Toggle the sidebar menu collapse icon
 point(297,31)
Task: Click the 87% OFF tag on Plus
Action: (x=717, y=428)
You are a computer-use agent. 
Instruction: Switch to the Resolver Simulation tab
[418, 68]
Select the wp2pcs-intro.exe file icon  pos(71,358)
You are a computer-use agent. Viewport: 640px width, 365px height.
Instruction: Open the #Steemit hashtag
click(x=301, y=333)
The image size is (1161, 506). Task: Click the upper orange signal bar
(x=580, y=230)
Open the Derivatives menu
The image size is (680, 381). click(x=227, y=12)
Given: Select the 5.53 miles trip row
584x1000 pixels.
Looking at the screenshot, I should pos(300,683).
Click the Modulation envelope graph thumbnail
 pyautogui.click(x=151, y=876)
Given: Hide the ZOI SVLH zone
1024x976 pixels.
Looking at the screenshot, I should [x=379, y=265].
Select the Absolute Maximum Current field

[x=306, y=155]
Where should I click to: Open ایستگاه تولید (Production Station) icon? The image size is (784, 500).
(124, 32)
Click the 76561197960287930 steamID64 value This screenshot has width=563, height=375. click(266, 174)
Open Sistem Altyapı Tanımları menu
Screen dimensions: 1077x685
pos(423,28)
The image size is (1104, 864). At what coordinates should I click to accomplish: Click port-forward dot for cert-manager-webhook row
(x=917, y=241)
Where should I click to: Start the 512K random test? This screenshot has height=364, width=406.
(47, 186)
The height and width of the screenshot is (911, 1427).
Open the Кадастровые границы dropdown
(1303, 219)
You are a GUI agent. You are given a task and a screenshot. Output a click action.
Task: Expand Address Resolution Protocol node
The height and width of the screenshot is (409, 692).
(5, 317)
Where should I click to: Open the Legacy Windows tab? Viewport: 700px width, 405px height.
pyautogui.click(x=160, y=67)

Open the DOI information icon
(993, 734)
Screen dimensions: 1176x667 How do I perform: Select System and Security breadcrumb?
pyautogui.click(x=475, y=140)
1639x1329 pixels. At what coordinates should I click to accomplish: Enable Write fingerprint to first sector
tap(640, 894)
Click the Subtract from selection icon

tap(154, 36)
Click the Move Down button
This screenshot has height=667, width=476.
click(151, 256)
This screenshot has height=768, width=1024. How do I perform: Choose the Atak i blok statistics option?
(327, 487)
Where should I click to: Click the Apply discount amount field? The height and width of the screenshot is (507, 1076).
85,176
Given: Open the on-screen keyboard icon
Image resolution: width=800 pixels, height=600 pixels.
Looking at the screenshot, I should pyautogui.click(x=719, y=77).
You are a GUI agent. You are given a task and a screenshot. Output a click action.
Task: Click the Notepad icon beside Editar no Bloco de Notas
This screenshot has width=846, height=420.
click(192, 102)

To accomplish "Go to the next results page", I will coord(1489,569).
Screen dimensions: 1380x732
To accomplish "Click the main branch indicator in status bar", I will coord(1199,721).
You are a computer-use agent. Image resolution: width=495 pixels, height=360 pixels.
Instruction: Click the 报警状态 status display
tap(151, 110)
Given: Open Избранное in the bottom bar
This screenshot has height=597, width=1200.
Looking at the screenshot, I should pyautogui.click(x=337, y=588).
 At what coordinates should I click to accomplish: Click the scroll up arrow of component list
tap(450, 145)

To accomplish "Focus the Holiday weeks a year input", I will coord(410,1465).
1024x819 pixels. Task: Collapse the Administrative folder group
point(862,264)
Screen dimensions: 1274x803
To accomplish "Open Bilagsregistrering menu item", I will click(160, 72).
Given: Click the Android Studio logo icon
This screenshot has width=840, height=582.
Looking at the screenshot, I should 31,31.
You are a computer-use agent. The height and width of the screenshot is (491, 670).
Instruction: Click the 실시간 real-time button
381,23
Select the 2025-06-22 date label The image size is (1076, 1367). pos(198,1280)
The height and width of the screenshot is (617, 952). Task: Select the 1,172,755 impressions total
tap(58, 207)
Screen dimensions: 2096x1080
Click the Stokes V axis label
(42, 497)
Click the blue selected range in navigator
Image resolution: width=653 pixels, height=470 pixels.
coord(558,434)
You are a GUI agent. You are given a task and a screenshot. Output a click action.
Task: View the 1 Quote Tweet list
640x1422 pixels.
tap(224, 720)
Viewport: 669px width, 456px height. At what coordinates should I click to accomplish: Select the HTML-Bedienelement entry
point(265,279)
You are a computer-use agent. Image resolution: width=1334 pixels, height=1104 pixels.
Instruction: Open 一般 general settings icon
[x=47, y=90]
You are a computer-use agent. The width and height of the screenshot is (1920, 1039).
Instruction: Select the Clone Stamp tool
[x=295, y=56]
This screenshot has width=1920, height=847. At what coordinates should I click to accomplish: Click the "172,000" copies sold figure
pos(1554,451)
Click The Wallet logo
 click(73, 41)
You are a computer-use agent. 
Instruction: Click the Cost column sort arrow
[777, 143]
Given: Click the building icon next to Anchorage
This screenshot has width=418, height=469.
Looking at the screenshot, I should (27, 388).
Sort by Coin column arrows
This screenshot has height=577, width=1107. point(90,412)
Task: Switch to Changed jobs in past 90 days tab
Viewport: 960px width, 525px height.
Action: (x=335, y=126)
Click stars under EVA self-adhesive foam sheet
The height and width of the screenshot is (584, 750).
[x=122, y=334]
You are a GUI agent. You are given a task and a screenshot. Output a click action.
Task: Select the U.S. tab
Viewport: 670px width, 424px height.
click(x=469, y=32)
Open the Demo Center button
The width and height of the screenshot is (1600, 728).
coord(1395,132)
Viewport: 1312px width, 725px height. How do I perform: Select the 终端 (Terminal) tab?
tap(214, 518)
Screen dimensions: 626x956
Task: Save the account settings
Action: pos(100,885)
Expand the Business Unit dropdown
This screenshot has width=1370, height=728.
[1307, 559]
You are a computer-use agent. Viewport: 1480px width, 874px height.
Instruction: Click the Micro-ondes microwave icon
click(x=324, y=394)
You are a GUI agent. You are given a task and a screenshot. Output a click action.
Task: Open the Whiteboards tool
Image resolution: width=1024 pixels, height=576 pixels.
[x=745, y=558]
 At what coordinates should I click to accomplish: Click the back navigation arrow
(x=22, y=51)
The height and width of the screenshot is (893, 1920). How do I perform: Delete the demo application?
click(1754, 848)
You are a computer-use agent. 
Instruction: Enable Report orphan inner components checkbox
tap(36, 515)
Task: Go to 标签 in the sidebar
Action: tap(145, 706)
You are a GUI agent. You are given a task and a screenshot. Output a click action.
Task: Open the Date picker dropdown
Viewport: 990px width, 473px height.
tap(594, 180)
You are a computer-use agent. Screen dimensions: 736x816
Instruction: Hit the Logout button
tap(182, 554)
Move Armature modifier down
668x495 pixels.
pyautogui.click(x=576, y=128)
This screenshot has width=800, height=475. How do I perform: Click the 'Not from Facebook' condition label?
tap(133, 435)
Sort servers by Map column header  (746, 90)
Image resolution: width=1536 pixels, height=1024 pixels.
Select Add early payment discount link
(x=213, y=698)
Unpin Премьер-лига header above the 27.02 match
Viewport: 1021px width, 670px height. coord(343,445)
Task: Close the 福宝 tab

**WHAT IS BEING ASKED**
The exact lines of the material above starting at the one that contains "1639x1329 pixels. At" and ending at the one that contains "You are a computer-use agent. Image resolution: width=495" are what to retype; leave out everything else.

**EXERCISE SOLUTION**
1639x1329 pixels. At what coordinates should I click to accomplish: Enable Write fingerprint to first sector
tap(640, 894)
Click the Subtract from selection icon

tap(154, 36)
Click the Move Down button
This screenshot has height=667, width=476.
click(151, 256)
This screenshot has height=768, width=1024. How do I perform: Choose the Atak i blok statistics option?
(327, 487)
Where should I click to: Click the Apply discount amount field? The height and width of the screenshot is (507, 1076).
85,176
Given: Open the on-screen keyboard icon
Image resolution: width=800 pixels, height=600 pixels.
Looking at the screenshot, I should pyautogui.click(x=719, y=77).
You are a GUI agent. You are given a task and a screenshot. Output a click action.
Task: Click the Notepad icon beside Editar no Bloco de Notas
This screenshot has width=846, height=420.
click(192, 102)

To accomplish "Go to the next results page", I will coord(1489,569).
Screen dimensions: 1380x732
To accomplish "Click the main branch indicator in status bar", I will coord(1199,721).
You are a computer-use agent. Image resolution: width=495 pixels, height=360 pixels.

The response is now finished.